A Chinese court on Monday sentenced a four-year prison sentence to a citizen-journalist who reported on the central city of Wuhan at the height of the coronavirus epidemic last year, on the grounds of “picking quarrels and cause trouble, ”his lawyer said.

Zhang Zhan, 37, the first known such person to be tried, was among a handful whose firsthand accounts of crowded hospitals and empty streets painted a darker picture of the epicenter of the pandemic as the official account.
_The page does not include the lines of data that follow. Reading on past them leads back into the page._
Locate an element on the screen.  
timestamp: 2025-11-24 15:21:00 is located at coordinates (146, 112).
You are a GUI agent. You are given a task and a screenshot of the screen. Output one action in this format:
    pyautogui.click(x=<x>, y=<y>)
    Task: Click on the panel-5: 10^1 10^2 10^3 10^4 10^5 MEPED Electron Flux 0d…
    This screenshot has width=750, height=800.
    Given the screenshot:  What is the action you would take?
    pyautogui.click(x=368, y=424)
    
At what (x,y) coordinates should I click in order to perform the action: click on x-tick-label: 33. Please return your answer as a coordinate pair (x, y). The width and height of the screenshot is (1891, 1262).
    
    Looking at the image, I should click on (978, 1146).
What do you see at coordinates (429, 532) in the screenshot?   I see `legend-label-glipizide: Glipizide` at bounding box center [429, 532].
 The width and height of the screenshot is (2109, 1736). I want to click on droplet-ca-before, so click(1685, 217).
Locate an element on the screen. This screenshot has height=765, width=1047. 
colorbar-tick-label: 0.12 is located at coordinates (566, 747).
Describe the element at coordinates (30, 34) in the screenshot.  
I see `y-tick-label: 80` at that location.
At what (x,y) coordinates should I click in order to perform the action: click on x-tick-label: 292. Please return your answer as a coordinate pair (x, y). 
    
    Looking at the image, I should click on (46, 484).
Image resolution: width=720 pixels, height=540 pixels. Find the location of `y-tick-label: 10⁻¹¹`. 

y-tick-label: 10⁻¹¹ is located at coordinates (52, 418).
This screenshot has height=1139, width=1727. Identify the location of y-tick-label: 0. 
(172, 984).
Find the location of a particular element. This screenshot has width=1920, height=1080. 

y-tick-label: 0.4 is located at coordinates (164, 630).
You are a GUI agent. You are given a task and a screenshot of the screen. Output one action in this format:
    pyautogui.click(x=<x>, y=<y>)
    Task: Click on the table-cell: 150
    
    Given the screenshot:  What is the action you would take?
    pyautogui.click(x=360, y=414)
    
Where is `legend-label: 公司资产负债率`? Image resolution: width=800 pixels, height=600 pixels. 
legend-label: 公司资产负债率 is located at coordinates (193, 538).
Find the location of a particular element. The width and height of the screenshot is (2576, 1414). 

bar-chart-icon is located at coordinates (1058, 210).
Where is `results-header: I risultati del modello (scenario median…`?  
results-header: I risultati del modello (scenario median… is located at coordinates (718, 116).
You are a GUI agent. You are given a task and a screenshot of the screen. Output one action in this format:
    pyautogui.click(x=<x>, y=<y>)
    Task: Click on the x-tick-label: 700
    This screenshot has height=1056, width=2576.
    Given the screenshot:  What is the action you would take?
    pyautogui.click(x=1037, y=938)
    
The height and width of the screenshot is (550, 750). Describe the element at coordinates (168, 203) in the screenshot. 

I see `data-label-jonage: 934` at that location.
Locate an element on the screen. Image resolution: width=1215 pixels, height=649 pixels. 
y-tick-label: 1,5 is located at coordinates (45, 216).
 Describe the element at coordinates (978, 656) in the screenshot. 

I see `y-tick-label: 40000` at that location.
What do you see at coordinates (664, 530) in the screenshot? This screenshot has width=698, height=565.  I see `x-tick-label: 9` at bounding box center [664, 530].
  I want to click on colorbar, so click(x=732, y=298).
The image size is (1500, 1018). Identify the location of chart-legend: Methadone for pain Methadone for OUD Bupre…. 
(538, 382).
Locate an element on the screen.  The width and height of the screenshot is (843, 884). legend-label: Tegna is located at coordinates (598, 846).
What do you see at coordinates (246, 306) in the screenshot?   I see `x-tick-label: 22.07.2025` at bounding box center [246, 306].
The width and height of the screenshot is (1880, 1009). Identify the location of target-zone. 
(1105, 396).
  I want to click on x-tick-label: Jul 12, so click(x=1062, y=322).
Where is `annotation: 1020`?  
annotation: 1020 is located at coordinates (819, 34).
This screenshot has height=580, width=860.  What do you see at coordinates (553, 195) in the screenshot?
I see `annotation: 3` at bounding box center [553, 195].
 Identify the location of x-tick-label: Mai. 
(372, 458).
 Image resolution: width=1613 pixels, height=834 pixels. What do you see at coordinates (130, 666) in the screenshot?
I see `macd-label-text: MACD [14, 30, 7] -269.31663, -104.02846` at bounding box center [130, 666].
“We will probably appeal,” attorney Ren Quanniu told Reuters, adding that the trial in a court in Pudong, a district of Shanghai’s Chinese business center, ended with Zhang being sentenced to four years.“Ms. Zhang believes that she is being persecuted for exercising her freedom of expression,” he said before the trial.

Criticism of China’s early handling of the crisis has been censored and whistleblowers, such as doctors, have been warned. State media attributed the success of containing the virus to the leadership of President Xi Jinping.

The virus has spread around the world to infect more than 80 million people and kill more than 1.76 million, crippling air travel as countries erect barriers that have disrupted industries and livelihoods.

In Shanghai, police enforced strict security outside the court where the trial opened seven months after Zhang’s detention, although some supporters were not deterred.

A man in a wheelchair, who told Reuters he was coming from central Henan Province to show his support for Zhang as a Christian, wrote his name on a poster before police arrived to escort him.

Foreign journalists were denied entry to court “due to the epidemic,” court security officials said.

A former lawyer, Zhang arrived in Wuhan on February 1st from her home in Shanghai.

His short video clips uploaded to YouTube consist of interviews with residents, commentary and footage from a crematorium, train stations, hospitals and the Wuhan Institute of Virology.

Detained in mid-May, she went on a hunger strike in late June, according to court documents viewed by Reuters. Her lawyers told the court that the police tied her hands and force-fed her with a tube. In December, she was suffering from headaches, dizziness, upset stomach, low blood pressure and throat infection.

Requests for the court to release Zhang on bail before the trial and to broadcast the trial live were ignored, his lawyer said.

Other citizen journalists who disappeared without explanation included Fang Bin, Chen Qiushi, and Li Zehua.

Although there has been no news from Fang, Li reappeared in a YouTube video in April to say that he had been forcibly quarantined, while Chen, although released, is under surveillance and not. hasn’t spoken publicly, a friend said.